Rewrite the rows below, changing "price label" to "price tag" everywhere it appears and leaving everything else the same.

* BEGIN *

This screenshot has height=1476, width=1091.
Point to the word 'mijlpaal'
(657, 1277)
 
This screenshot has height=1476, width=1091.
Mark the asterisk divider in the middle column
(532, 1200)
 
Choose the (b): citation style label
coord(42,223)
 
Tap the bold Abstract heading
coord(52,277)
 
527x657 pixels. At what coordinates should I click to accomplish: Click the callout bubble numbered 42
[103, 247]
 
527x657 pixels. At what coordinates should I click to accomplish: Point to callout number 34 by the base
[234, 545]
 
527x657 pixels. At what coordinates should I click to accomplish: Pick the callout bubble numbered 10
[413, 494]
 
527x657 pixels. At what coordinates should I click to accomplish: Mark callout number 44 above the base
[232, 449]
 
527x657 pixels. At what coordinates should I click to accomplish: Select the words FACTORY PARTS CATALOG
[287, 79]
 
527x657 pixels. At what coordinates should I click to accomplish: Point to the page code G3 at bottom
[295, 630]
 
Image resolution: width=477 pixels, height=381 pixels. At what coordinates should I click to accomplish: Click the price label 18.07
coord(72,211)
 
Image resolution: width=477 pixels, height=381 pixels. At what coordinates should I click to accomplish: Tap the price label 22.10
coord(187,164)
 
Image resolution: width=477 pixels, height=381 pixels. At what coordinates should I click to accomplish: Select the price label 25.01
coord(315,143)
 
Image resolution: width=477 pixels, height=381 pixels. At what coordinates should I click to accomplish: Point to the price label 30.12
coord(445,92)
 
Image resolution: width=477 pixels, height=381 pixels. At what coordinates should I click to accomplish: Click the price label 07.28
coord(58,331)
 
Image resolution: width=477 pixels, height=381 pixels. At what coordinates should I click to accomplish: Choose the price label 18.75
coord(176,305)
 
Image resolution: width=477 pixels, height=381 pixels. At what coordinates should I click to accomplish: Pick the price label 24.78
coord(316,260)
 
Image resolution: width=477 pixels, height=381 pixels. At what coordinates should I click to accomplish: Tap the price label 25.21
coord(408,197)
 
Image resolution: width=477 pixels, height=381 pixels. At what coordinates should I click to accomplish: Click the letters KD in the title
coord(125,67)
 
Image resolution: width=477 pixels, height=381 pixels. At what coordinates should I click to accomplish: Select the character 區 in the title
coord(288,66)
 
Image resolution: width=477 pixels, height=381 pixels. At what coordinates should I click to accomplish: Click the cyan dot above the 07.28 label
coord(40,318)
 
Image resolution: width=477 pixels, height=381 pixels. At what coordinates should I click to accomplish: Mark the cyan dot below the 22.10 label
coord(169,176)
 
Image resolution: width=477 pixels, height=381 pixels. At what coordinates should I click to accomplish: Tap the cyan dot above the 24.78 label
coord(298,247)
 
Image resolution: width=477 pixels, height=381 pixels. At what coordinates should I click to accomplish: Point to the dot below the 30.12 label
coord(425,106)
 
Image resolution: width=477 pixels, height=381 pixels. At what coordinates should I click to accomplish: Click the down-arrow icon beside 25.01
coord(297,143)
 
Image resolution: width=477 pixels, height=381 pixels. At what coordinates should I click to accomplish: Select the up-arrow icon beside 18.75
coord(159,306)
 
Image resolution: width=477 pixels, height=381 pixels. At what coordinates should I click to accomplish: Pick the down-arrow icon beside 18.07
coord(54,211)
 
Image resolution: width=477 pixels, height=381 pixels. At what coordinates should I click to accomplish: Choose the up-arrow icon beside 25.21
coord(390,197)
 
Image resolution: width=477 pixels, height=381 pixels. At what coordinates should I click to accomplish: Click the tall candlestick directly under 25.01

* END *

• Result of this exercise:
This screenshot has height=1476, width=1091.
Point to the word 'mijlpaal'
(657, 1277)
 
This screenshot has height=1476, width=1091.
Mark the asterisk divider in the middle column
(532, 1200)
 
Choose the (b): citation style label
coord(42,223)
 
Tap the bold Abstract heading
coord(52,277)
 
527x657 pixels. At what coordinates should I click to accomplish: Click the callout bubble numbered 42
[103, 247]
 
527x657 pixels. At what coordinates should I click to accomplish: Point to callout number 34 by the base
[234, 545]
 
527x657 pixels. At what coordinates should I click to accomplish: Pick the callout bubble numbered 10
[413, 494]
 
527x657 pixels. At what coordinates should I click to accomplish: Mark callout number 44 above the base
[232, 449]
 
527x657 pixels. At what coordinates should I click to accomplish: Select the words FACTORY PARTS CATALOG
[287, 79]
 
527x657 pixels. At what coordinates should I click to accomplish: Point to the page code G3 at bottom
[295, 630]
 
Image resolution: width=477 pixels, height=381 pixels. At what coordinates should I click to accomplish: Click the price tag 18.07
coord(72,211)
 
Image resolution: width=477 pixels, height=381 pixels. At what coordinates should I click to accomplish: Tap the price tag 22.10
coord(187,164)
 
Image resolution: width=477 pixels, height=381 pixels. At what coordinates should I click to accomplish: Select the price tag 25.01
coord(315,143)
 
Image resolution: width=477 pixels, height=381 pixels. At what coordinates should I click to accomplish: Point to the price tag 30.12
coord(445,92)
 
Image resolution: width=477 pixels, height=381 pixels. At what coordinates should I click to accomplish: Click the price tag 07.28
coord(58,331)
 
Image resolution: width=477 pixels, height=381 pixels. At what coordinates should I click to accomplish: Choose the price tag 18.75
coord(176,305)
 
Image resolution: width=477 pixels, height=381 pixels. At what coordinates should I click to accomplish: Pick the price tag 24.78
coord(316,260)
 
Image resolution: width=477 pixels, height=381 pixels. At what coordinates should I click to accomplish: Tap the price tag 25.21
coord(408,197)
 
Image resolution: width=477 pixels, height=381 pixels. At what coordinates should I click to accomplish: Click the letters KD in the title
coord(125,67)
 
Image resolution: width=477 pixels, height=381 pixels. At what coordinates should I click to accomplish: Select the character 區 in the title
coord(288,66)
 
Image resolution: width=477 pixels, height=381 pixels. At what coordinates should I click to accomplish: Click the cyan dot above the 07.28 label
coord(40,318)
 
Image resolution: width=477 pixels, height=381 pixels. At what coordinates should I click to accomplish: Mark the cyan dot below the 22.10 label
coord(169,176)
 
Image resolution: width=477 pixels, height=381 pixels. At what coordinates should I click to accomplish: Tap the cyan dot above the 24.78 label
coord(298,247)
 
Image resolution: width=477 pixels, height=381 pixels. At what coordinates should I click to accomplish: Point to the dot below the 30.12 label
coord(425,106)
 
Image resolution: width=477 pixels, height=381 pixels. At what coordinates should I click to accomplish: Click the down-arrow icon beside 25.01
coord(297,143)
 
Image resolution: width=477 pixels, height=381 pixels. At what coordinates should I click to accomplish: Select the up-arrow icon beside 18.75
coord(159,306)
 
Image resolution: width=477 pixels, height=381 pixels. At what coordinates should I click to accomplish: Pick the down-arrow icon beside 18.07
coord(54,211)
 
Image resolution: width=477 pixels, height=381 pixels. At what coordinates should I click to accomplish: Choose the up-arrow icon beside 25.21
coord(390,197)
 
Image resolution: width=477 pixels, height=381 pixels. At what coordinates should I click to accomplish: Click the tall candlestick directly under 25.01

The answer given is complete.